Er freute sich darüber, dass das ehrgeizige Projekt so viele regionale und überregionale Befürworter findet: „Die Spender für die Jakobuskapelle sind vielfältig. Die beiden Kirchen haben ihre Unterstützung zugesagt, aber auch unsere regionalen Banken, Gewerbetreibende und Privatleute“, so Schnell. Darüber hinaus werde die Pfarrstelle Kammerstein zu einem Viertel für die Betreuung der Jakobusbewegung zuständig sein.

Bereits seit dem Jahr 2007 ist es den KABS-Gemeinden ein Anliegen, dass der von Schwabach über Kammerstein, Büchenbach, Abenberg nach Spalt verlaufende und historisch nachgewiesene Jakobusweg, als gemeinsames Allianzprojekt beworben wird. So wurden in den letzten Jahren die Beschilderung und die Rastmöglichkeiten verbessert, aber auch im Rahmen des gebietsübergreifenden Kooperationsprojektes Bayerische Jakobuswege, das eingebettet ist in das transnationale Kooperationsprojekt „Europäische Jakobuswege“, verstärkt beworben.

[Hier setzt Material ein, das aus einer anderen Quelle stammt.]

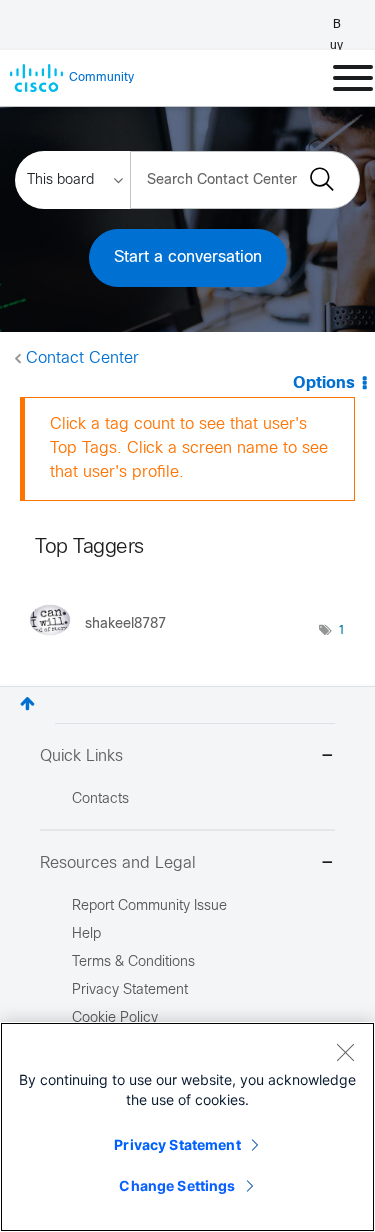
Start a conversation (188, 257)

Unterkunftsmöglichkeiten gesucht

Bürgermeister Walter machte deutlich, dass es wichtig sei, geeignete Übernachtungsmöglichkeit für die Pilger anzubieten. Viele persönliche Gespräche mit den Pilgern auf den Jakobusweg haben deutlich gemacht, dass diese nach einer einfachen und kostengünstigen Unterkunft suchen, die dem Grundgedanken ihrer Reise entspricht. Die KABS-Gemeinden begrüßen deshalb die Initiative „Pilgerherberge St. Martin“, die in Schwabach entstehen soll. Sie wäre ein weiterer wichtiger Baustein zur Aufwertung des Jakobsweges Nürnberg – Konstanz.